Les États sont dirigés par des gouvernements. Ces derniers, pour transposer le conatus de Spinoza, s’assignent pour mission fondamentale la « persévérance de l’État dans son être ». La question de l’identité se pose donc immédiatement : le conatus spinozien ne peut prendre un sens opérationnel que si l’« être » dont on parle est vécu comme tel, dans le cas d’un État par la grande majorité de ses citoyens – exigence d’autant plus problématique que les unités politiques ont un horizon temporel dépassant largement celui de leurs membres individuels du moment. Quand de Gaulle disait « la France », il ne la réduisait pas à ses compatriotes contemporains.
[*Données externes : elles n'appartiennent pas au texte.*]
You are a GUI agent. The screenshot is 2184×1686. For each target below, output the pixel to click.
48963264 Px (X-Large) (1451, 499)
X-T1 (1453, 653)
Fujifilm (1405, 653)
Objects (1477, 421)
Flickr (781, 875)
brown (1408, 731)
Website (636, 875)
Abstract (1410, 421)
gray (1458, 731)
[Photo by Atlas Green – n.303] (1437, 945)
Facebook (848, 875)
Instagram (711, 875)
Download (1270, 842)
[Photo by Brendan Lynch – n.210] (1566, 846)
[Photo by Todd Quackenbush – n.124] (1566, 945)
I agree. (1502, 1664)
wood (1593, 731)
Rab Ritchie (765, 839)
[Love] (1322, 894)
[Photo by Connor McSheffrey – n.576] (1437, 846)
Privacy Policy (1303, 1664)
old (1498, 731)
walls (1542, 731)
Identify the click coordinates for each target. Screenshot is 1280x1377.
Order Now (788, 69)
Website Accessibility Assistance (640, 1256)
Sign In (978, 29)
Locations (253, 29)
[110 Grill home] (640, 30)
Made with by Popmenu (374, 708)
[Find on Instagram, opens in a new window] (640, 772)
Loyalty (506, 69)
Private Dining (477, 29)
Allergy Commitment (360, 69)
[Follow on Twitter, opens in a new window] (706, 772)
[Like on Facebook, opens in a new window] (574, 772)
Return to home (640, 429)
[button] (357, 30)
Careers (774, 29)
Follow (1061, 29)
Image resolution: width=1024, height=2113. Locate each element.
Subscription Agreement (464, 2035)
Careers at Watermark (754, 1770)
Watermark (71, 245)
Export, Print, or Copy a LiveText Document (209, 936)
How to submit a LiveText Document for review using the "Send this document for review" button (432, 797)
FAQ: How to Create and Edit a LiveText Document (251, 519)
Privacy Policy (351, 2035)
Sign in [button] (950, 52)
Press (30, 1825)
On parle de plus en plus aujourd’hui, même pour ce qui concerne nos États développés, d’« identités fragmentées ». Si le but d’un gouvernement est de gérer la persévérance de l’État dans son être, toute fragmentation est un obstacle. Disons clairement que la politique étrangère ou extérieure d’un État ne peut pas être fonctionnellement efficace si cet État est trop fragmenté. On pense aux États fragiles, ou faillis, mais les États solides sont aussi interrogés par ce problème. D’où l’importance, dans un État démocratique comme la France, de débats approfondis pour l’élaboration d’une politique étrangère consensuelle adaptée à la réalité de temps nouveaux.

Pour la France, différentes politiques étrangères sont-elles imaginables ?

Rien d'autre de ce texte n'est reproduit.